Yumil-gwa is a variety of hangwa, a traditional Korean confection. Different varieties of yumil-gwa can be made by combining a wheat flour dough with various ingredients such as: honey, cooking oil, cinnamon powder, nuts, ginger juice, jujube, and cheongju (rice wine).

== Etymology ==
The word yumil-gwa consists of three syllables: yu meaning "oil", mil meaning "honey", and gwa meaning "confection".

== History ==
Yumil-gwa varieties have commonly been used and consumed for jesa (ancestral rites).

During the Goryeo era (918–1392), yumil-gwa were offered during national feasts, rites, ceremonies, and banquets, including two Buddhist festivals, the Lotus Lantern Festival and the Festival of the Eight Vows.
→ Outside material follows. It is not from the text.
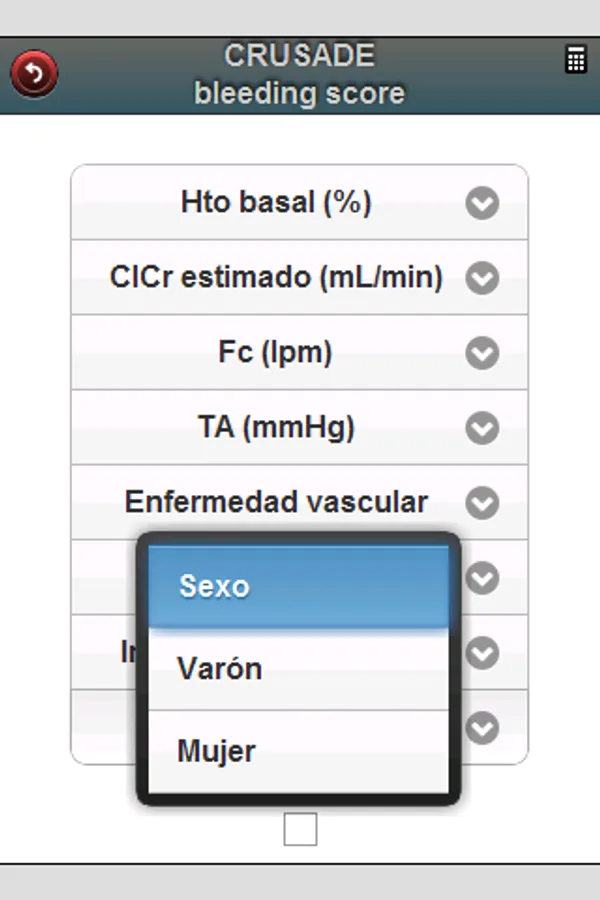Click the chevron right of the Mujer option

tap(482, 728)
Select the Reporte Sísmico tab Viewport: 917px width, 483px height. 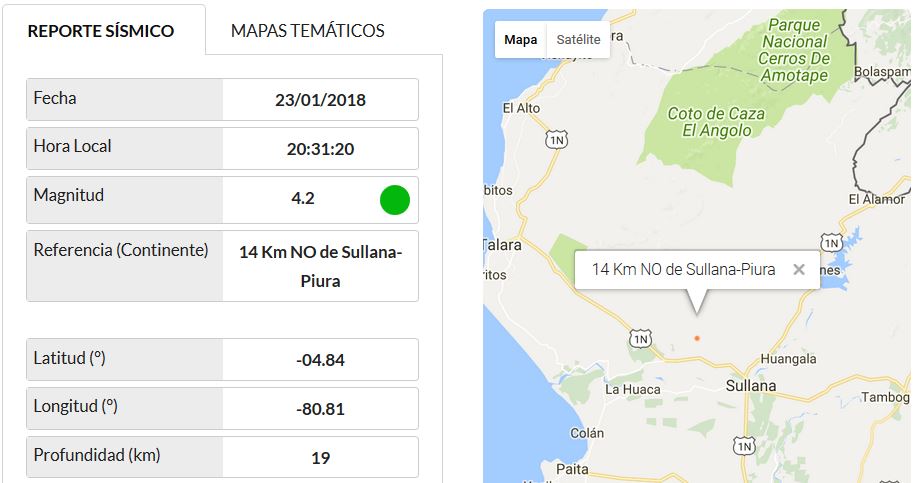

In 1274, yumil-gwa varieties were used for pyebaek (formal greeting) in the wedding ceremony of King Chungnyeol and Princess Jeguk of Yuan China. In 1296, yumil-gwa was brought to the wedding ceremony of the Crown Prince Won (later King Chungseon) and Princess Gyeguk of Yuan, China.

Excessive use of yumil-gwa has led to the introduction of several regulations throughout history. In 1117, King Sukjong issued a restriction on the extravagant usage of yumil-gwa. In 1192, it was commanded that yumil-gwa had to be replaced with fruits. In 1353, a total ban was placed on yumil-gwa. During the Joseon era (1392–1897), the use of yumil-gwa was restricted solely for rites, weddings, and toasts to longevity.

== Preparation and variations ==
Dough for yumil-gwa is made by kneading sifted wheat flour with sesame oil, honey, ginger juice, and cheongju (rice wine). Additional ingredients for filling and garnishing may include cinnamon powder, honey, jujube, and pine nuts. Deep-fried yumil-gwa is soaked in honey or jocheong (rice syrup), and dried.
- Chasu-gwa is a hand-shaped yumil-gwa with five fingers.
- Jungbaekki (중배끼), also called junggye, jungbakgye, or junggye-gwa, are rectangular yumil-gwa that are pan-fried before served.
- Mandu-gwa is deep-fried sweet dumplings.
- Maejap-gwa, also called maejak-gwa or tarae-gwa, is a ribbon-shaped yumil-gwa.
- Yakgwa, also called gwajul, is flower-shaped yumil-gwa made by molding and deep-frying sweet dough.
- Yohwa-gwa is a yumil-gwa made into the shape of water-pepper flower.